内存压缩的决策依靠以下两个步骤:1)最大化挖掘D2D交换技术的性能;2)合理规划使用重计算和GPU-CPU交换技术,以更充分的使用D2D交换技术。对于所有张量通过结合以上两个步骤生成较为理想的内存压缩策略。
1)最大化挖掘D2D交换技术的性能。
由于流水线并行训练模型时,不同GPU上内存需求不同,并且点对点NVLink链路是有限的,因此,需要将训练各阶段合理地映射到各个GPU设备上。为了得到最佳的训练任务与设备映射方式,获得更高的D2D聚合带宽,运行图相关算法,来列举所有可能的设备映射。
运行的算法内容如下:
1 #spare mem assignment from the view of a single GPU
2 defassign_mem(gpu,dev_map)
3 spare_amount= MEM_CAP - MEN_USE[gpu]
4 set nbhs = all NVLink neighbors of gpu in dev_map
5 set exporters = overflowed gpus
6 set candidates = nbhs∩ exporters
7 set plans = all possible ways to distribute mem of
spare _ amount to candidates
8 return plans
10 def device _ mapping _ search():
11 best_score= 0
12 best_dev_map = None
13 set all_map = enumeration with no mem constrains
14 for dev_map in all_map
15 all_plans = []
16 for g in all_gpus:
17 if g has spare mem:
18 all_plans . add ( assign_mem (g,dev_map) )
19 # combiningsingle gpu's plans
20 concat_plans = permutation (all_plans)

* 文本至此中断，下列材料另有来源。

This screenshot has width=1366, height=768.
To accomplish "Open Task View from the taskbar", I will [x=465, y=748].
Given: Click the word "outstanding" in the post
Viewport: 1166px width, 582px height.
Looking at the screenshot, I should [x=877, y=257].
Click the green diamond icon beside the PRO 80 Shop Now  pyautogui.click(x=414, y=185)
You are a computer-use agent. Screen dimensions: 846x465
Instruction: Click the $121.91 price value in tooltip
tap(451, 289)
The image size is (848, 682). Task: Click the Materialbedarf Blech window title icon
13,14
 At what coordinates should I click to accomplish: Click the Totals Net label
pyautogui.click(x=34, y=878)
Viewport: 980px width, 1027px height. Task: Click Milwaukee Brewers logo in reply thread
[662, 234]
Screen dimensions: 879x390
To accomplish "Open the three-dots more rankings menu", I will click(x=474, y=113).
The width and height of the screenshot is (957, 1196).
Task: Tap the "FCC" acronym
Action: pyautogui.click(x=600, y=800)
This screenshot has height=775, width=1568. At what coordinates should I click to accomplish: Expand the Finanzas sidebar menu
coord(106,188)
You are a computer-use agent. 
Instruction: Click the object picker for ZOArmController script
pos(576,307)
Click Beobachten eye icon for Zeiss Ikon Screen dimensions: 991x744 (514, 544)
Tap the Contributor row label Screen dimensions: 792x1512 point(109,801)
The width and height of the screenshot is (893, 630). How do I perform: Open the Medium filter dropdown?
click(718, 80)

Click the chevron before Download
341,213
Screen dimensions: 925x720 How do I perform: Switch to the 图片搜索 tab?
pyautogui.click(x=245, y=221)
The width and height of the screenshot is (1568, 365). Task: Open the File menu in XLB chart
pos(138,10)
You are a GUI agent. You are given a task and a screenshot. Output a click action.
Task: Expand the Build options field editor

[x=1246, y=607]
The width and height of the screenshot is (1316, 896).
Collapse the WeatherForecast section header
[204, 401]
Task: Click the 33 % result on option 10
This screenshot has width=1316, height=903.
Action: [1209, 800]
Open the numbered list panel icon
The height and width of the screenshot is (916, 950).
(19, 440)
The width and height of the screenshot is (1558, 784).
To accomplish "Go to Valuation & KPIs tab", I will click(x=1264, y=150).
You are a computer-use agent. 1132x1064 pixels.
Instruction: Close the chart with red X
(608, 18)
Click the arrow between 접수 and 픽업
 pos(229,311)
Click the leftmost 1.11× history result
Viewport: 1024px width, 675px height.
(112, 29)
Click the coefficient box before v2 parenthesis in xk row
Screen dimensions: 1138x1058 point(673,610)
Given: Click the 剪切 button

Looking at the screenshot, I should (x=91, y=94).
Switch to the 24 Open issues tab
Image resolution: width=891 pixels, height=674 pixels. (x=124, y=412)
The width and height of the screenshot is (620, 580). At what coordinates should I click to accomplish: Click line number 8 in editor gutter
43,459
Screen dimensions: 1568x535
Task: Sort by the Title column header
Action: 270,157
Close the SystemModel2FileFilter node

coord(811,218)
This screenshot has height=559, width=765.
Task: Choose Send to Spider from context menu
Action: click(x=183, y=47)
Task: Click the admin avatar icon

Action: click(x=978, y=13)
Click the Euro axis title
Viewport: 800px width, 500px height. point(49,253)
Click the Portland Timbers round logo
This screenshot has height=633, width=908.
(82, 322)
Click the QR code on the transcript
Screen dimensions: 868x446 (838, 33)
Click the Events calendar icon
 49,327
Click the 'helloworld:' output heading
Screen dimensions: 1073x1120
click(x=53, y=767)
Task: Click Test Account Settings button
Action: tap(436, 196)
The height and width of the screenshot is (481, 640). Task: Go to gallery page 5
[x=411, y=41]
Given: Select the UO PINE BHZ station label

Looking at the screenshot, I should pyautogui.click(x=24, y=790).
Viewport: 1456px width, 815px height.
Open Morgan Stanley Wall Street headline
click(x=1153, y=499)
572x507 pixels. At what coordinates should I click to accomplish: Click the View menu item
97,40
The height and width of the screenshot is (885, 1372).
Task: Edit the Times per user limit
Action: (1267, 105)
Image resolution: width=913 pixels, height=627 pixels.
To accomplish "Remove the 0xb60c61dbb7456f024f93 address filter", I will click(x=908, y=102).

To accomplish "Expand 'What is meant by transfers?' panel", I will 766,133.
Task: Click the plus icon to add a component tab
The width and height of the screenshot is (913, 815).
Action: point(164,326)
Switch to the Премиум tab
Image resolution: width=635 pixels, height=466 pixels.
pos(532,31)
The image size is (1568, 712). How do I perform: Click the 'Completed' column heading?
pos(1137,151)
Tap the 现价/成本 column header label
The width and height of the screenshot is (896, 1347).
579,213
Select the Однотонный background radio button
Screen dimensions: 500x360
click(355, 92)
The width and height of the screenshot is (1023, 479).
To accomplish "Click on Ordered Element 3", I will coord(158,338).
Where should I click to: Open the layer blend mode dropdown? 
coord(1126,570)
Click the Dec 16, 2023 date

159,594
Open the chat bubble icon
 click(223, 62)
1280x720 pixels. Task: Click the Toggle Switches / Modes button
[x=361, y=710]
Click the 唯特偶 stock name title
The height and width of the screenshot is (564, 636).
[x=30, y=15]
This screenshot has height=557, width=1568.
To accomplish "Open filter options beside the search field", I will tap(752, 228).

21 for plan in concat_plans
22 score = ratio of revenue to cost
23 if score > best score:
24 best score = score
25 best_dev_map = dev_map
26 return best_dev_map
关于上述算法的说明如下:对于每个设备映射,首先从单个GPU的角度确定所有可能的空闲内存分配方案(第1-8行),并将这些方案结合到全局交换计划(第14-20行)。最后,我们通过使用评分函数对所有候选方案进行评估,选择最佳方案 (第21-26行)。第10-13行是启动算法时参数的初始化。第1-8行的功能是从单个GPU的角度确定所有可能的空闲内存分配方案,流程如下:计算当前GPU上的空闲内存大小spare_amount;确定于当前GPU有直连链路(有NVlink链路)的GPU集合nbhs;确定在设备映射dev_map下,内存会溢出的GPU集合exporters;当前GPU上的空闲内存将会分配给其他GPU集合candidates,candidates是内存会溢出(溢出指内存不够用)并且与当前GPU直连的GPU集合;然后枚举所有把当前GPU上空闲内存分配给candidates的所有方案集合plans。第14-20行的功能是,枚举所有的设备映射方案(第14行),对于每个设备映射方案,再枚举每个设备的内存分配方案(第16-18行);第20行,对每个设备的内存分配方案排列组合,得到在当前设备映射方案dev_map下,所有设备的所有内存分配方案concat_plans。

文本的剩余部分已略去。